▶ _WHAT IS EXPECTED_
From the entries that follow, report every line in which "agent" occurs.

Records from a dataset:

- - - - -

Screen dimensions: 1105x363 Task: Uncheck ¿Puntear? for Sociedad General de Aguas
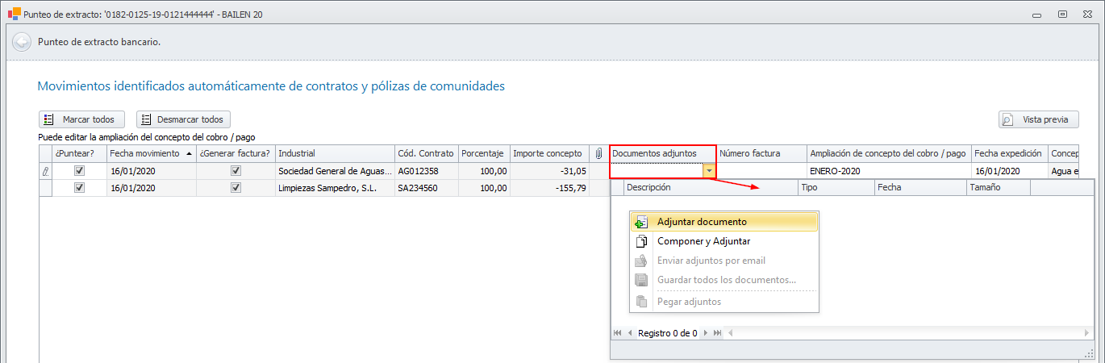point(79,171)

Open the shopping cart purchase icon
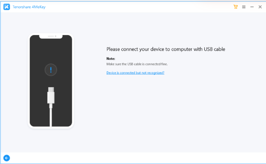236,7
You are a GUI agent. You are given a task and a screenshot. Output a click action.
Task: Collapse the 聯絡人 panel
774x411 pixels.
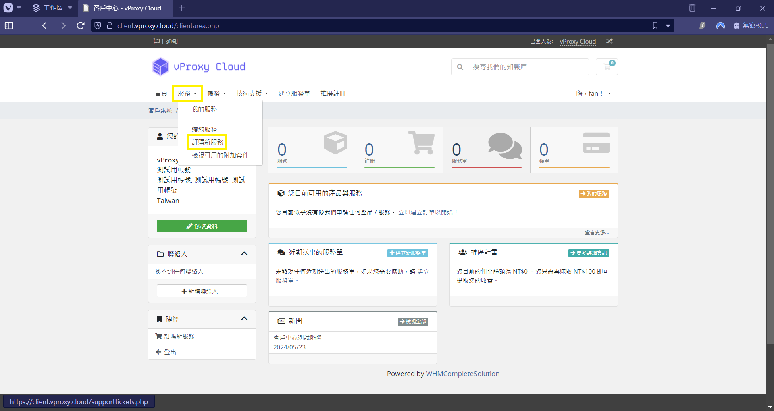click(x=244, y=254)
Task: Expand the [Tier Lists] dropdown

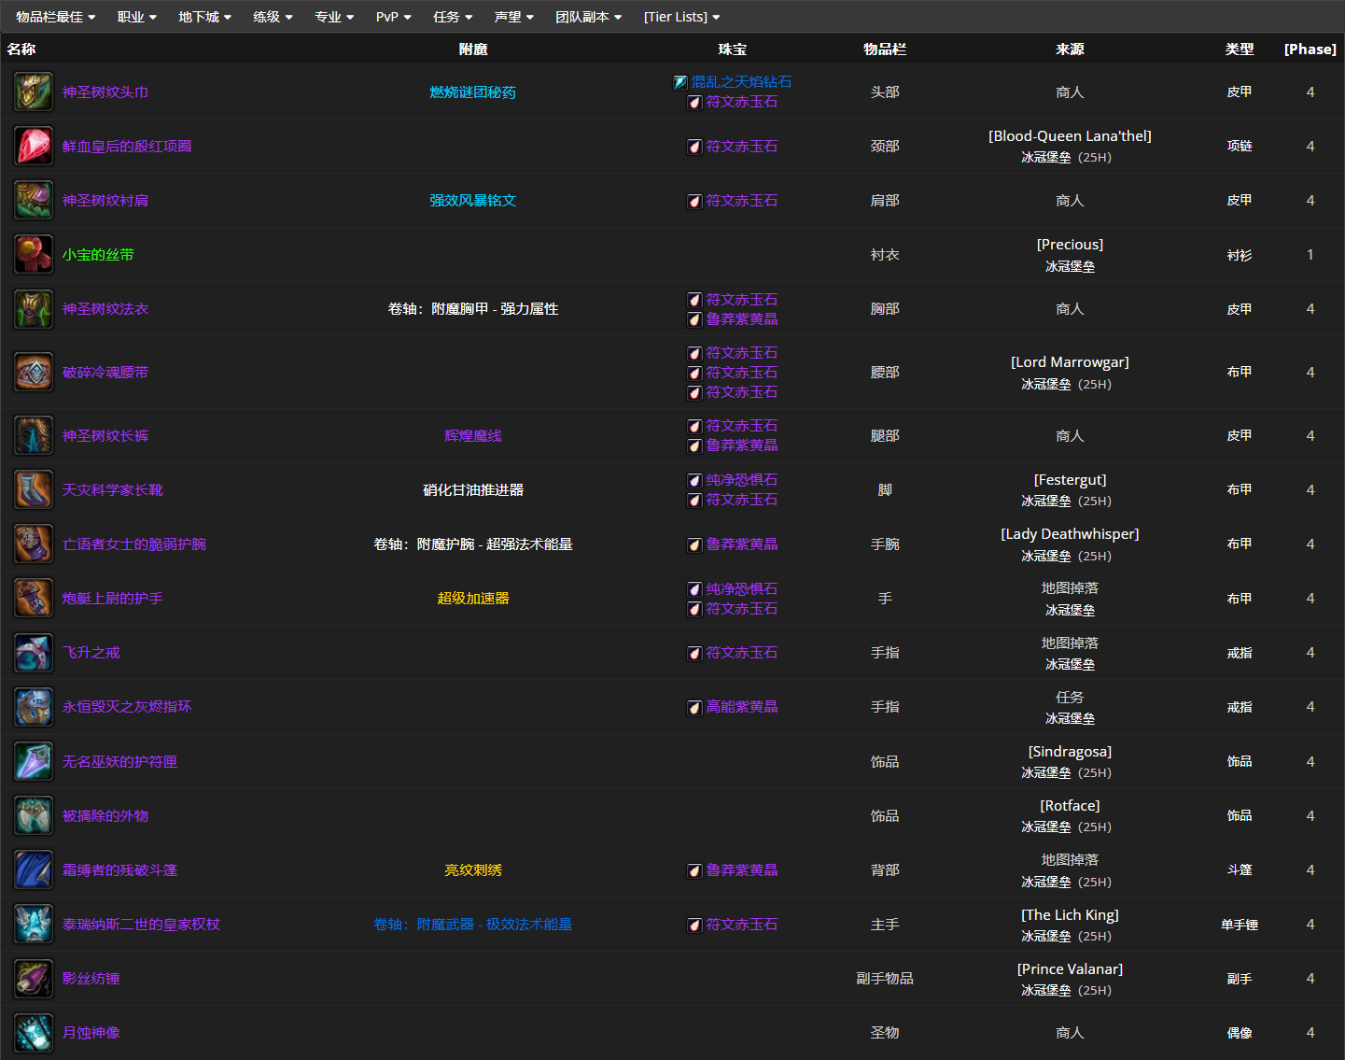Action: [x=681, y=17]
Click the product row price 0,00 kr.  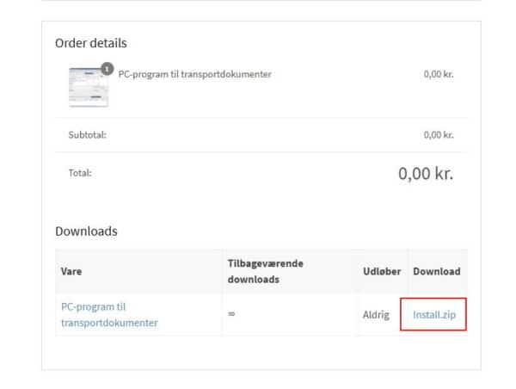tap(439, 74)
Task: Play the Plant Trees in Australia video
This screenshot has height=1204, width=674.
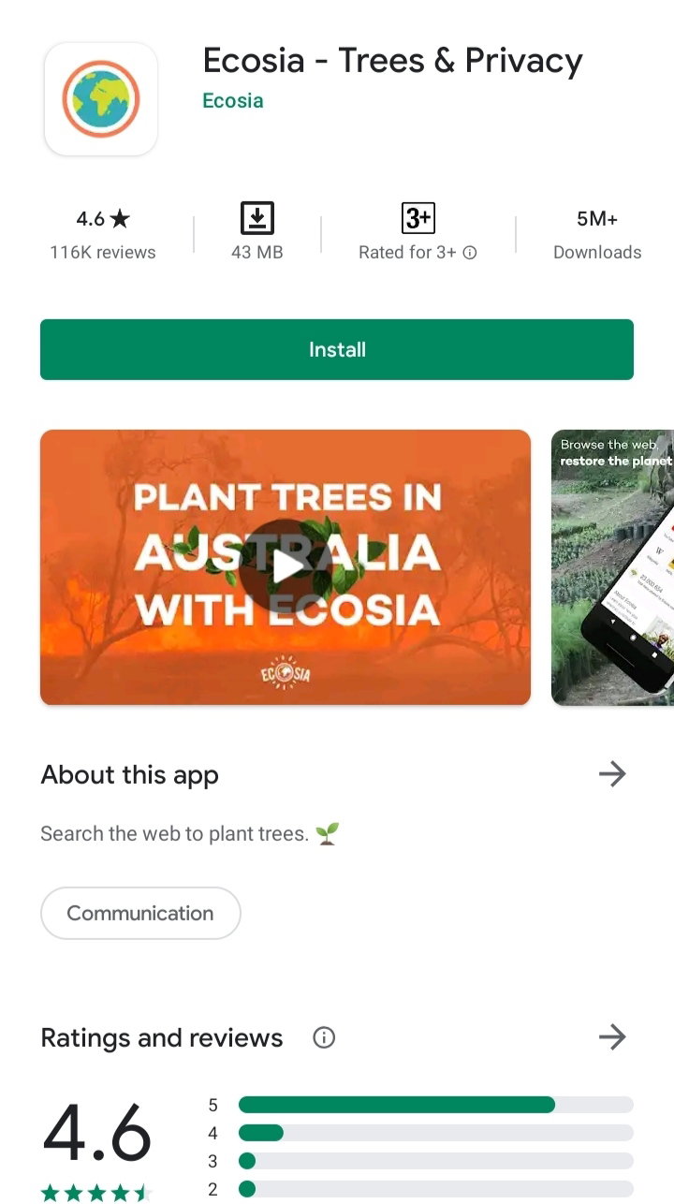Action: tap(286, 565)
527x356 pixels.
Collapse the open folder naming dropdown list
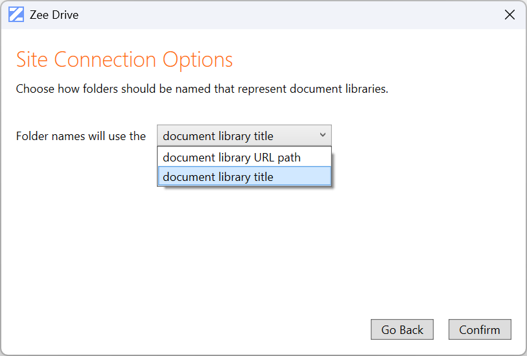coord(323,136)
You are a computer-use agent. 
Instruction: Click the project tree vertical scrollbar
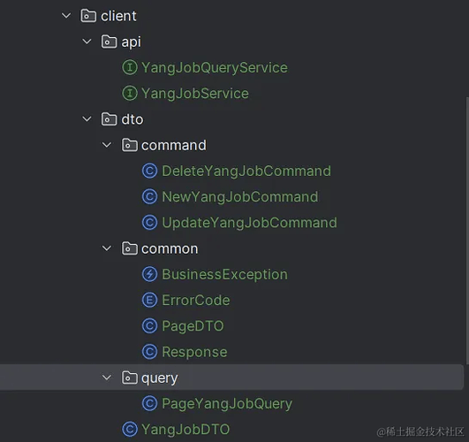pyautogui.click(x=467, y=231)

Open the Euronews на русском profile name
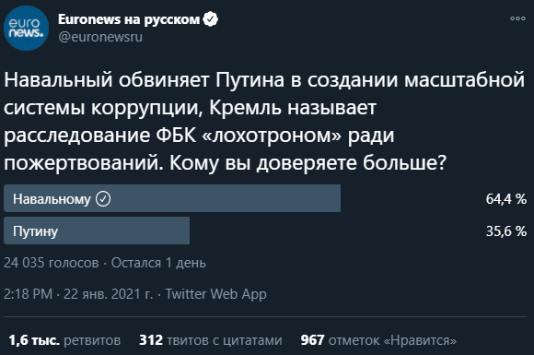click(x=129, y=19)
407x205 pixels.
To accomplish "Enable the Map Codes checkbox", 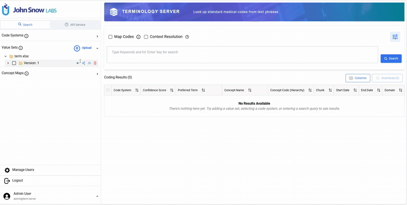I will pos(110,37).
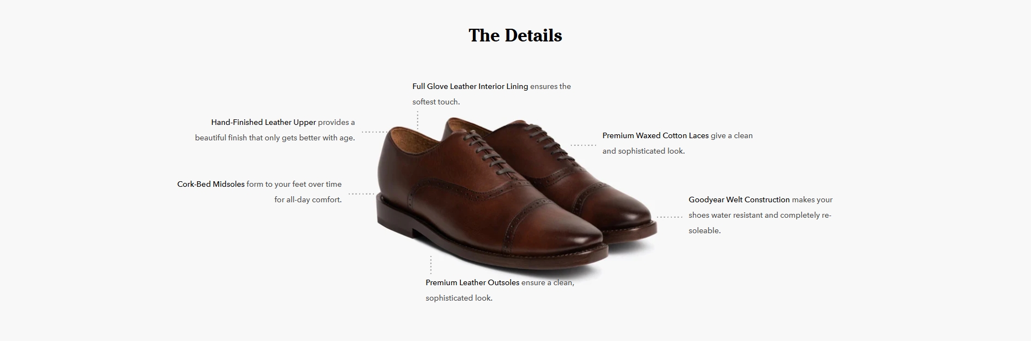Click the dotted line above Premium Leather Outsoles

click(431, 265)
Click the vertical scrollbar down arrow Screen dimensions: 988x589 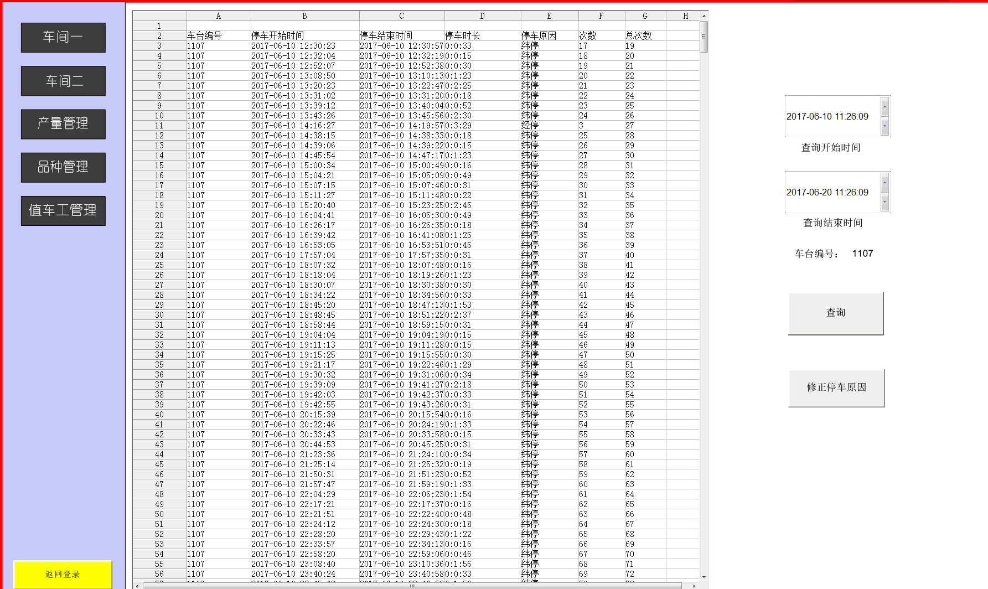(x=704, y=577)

- - - - -

▶ _OUTPUT OF THE EXERCISE_
You are a GUI agent. You are given a task and a screenshot. Output a click action.
You are a computer-use agent. 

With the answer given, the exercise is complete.